Maybe you guys have seen these concerts live?
Maybe it's gives a better feeling to watch Tchaikovsky
live instead of Rachmaninoff?

Oh and to the Rachmaninoff they will play Sergei Prokofiev's Alexander Nevsky op 78 too
and to the Tchaikovsky they will play Shostakovich 8th Symphony (which I find better than Alexander Nevsky op 78)

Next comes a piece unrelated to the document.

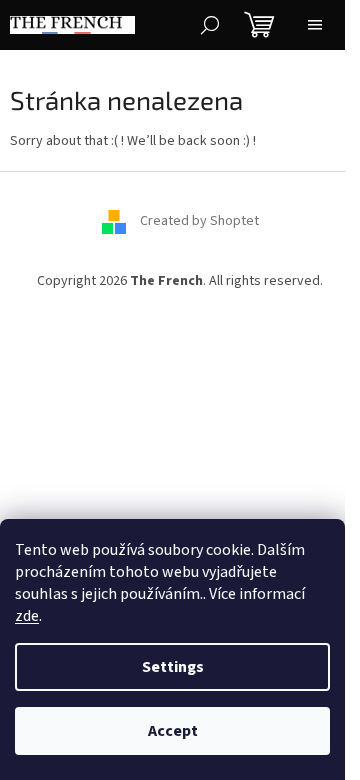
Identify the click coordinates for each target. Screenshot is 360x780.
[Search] (210, 25)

*I would love to hear your guys opion of what you think
I should go watch* 

Also, on this list those two concerts are placed 13 and 14,
it's ofcourse subjective, but still: http://www.talkclassical.com/13220-tc-top-100-most.html

Thanks a lot


----------



## jani (Jun 15, 2012)

Tchaicovsky


----------



## MeJoho (Feb 14, 2012)

I might choose Tchaicovsky yes.

Because the second half looks better there than with Rachmaninoff.

Rachmaninoff is like more skilled but I do think that Tchaicovsky will give a more euphoric experience.


----------



## tdc (Jan 17, 2011)

I would go with the Rachmaninoff/Prokofiev personally.


----------